- Opening Delimiter -

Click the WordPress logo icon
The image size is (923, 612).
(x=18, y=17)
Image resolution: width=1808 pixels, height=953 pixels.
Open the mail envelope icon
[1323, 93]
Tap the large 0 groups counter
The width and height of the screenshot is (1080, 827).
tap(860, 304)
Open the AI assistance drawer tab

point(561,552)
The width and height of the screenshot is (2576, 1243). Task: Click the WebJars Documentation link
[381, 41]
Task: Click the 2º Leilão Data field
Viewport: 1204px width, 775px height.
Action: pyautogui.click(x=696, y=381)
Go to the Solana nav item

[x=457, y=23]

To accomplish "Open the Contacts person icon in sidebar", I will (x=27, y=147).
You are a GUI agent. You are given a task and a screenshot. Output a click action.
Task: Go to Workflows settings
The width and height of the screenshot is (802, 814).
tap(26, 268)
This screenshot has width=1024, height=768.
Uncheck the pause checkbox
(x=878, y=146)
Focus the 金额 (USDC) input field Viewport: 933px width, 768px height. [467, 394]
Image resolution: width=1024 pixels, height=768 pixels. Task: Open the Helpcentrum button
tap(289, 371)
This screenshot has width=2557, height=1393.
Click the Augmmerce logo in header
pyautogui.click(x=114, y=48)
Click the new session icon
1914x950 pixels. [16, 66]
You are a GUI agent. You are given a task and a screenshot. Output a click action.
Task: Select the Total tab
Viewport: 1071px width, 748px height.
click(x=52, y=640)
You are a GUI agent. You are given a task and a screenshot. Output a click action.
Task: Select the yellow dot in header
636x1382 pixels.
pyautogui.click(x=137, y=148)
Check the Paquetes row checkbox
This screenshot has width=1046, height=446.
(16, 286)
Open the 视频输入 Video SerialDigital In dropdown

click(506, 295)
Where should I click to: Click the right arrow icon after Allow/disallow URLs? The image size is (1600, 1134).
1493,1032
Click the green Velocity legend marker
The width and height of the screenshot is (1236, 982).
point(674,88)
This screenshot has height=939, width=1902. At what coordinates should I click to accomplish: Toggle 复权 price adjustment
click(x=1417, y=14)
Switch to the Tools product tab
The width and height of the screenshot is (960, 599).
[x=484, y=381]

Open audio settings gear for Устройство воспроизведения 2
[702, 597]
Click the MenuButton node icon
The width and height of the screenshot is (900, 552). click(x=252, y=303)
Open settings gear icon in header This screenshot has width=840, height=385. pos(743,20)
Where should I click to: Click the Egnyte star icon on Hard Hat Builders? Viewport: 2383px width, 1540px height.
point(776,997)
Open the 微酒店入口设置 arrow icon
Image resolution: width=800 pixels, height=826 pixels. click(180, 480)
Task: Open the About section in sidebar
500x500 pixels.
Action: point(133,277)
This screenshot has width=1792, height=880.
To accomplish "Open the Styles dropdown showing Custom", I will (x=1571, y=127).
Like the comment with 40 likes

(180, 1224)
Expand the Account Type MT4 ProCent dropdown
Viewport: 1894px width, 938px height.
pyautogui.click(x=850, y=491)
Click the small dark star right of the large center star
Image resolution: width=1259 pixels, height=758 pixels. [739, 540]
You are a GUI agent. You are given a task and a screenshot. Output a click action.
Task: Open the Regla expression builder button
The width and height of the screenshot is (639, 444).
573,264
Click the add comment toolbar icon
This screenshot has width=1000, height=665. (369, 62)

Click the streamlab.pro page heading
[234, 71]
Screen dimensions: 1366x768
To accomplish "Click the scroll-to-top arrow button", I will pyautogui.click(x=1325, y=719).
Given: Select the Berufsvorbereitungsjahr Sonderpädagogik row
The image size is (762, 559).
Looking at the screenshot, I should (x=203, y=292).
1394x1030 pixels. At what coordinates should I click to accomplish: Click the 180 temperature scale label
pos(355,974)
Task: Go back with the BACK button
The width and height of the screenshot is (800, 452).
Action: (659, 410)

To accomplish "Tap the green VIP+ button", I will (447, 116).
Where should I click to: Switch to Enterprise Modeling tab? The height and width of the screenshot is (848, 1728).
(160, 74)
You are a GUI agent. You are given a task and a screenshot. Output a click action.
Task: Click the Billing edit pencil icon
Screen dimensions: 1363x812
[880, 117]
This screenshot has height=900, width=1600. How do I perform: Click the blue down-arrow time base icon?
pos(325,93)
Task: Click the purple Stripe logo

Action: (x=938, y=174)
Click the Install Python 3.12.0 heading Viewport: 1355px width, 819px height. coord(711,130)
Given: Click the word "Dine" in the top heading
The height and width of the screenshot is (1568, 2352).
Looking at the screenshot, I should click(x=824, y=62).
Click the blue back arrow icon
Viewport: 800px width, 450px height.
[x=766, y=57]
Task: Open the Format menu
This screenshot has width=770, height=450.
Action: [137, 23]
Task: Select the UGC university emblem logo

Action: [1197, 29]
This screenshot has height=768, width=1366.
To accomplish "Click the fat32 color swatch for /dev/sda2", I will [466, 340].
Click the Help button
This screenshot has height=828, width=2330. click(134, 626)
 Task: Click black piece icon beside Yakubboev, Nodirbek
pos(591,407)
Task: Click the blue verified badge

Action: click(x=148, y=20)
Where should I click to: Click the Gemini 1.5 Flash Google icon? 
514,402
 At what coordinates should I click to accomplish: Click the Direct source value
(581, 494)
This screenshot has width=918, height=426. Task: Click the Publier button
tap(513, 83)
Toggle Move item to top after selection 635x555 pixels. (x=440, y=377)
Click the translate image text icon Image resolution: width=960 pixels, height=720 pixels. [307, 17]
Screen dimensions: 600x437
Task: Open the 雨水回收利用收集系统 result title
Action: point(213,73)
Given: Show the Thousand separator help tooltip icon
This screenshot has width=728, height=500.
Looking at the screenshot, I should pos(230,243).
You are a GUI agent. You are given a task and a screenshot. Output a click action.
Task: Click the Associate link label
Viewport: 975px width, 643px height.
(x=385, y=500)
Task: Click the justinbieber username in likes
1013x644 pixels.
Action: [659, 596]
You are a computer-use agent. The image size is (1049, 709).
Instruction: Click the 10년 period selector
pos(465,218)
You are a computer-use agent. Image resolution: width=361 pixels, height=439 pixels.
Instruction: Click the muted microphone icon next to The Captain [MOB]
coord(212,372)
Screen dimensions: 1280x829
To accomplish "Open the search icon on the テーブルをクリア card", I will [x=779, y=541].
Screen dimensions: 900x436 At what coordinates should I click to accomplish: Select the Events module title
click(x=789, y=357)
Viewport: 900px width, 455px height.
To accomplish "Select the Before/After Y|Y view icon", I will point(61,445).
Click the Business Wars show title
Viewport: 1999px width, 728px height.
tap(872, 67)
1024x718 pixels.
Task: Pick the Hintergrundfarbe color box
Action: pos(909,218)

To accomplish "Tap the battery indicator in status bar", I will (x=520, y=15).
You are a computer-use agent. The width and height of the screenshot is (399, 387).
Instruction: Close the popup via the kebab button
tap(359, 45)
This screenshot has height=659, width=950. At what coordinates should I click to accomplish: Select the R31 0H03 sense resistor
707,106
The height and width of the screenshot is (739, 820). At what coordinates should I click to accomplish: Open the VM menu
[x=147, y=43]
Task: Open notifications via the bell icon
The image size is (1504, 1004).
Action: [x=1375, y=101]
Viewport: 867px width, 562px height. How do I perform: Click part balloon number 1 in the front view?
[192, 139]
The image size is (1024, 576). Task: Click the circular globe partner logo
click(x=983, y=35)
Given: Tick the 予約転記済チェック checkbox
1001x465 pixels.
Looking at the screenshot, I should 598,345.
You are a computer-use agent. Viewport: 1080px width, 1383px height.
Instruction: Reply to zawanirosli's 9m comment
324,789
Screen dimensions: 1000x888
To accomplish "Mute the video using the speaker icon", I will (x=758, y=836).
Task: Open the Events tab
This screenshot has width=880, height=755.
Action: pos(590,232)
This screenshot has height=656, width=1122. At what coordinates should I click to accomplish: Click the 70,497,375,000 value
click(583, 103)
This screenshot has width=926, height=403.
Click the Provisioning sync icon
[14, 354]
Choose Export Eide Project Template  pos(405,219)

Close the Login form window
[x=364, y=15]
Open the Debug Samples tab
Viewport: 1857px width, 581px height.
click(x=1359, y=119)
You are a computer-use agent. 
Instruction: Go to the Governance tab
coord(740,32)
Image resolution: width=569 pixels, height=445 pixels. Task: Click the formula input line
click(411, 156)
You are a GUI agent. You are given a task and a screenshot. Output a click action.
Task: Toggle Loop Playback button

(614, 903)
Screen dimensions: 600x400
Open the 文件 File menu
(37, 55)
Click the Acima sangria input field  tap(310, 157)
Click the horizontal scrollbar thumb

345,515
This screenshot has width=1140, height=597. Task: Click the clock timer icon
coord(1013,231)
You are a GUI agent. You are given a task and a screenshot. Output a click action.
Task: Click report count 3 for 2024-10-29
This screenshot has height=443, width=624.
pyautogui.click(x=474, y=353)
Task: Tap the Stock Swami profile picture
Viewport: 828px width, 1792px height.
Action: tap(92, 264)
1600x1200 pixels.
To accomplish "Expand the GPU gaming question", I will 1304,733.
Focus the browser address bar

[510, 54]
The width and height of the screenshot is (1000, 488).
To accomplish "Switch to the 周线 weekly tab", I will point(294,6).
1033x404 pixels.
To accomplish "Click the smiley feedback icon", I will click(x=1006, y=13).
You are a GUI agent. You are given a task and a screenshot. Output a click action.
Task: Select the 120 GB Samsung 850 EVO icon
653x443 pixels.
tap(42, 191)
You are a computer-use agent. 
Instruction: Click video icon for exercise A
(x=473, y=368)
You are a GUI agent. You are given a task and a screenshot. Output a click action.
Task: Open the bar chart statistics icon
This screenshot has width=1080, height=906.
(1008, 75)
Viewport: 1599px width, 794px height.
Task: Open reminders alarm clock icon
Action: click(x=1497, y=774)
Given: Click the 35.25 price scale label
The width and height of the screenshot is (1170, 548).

- Closing Delimiter -

▶ [What the exercise asks]: Only lines holding the word "field" belong in the answer; copy each one from the material.

▶ [Exercise response]:
Task: Click the 2º Leilão Data field
Focus the 金额 (USDC) input field Viewport: 933px width, 768px height. [467, 394]
Click the Acima sangria input field  tap(310, 157)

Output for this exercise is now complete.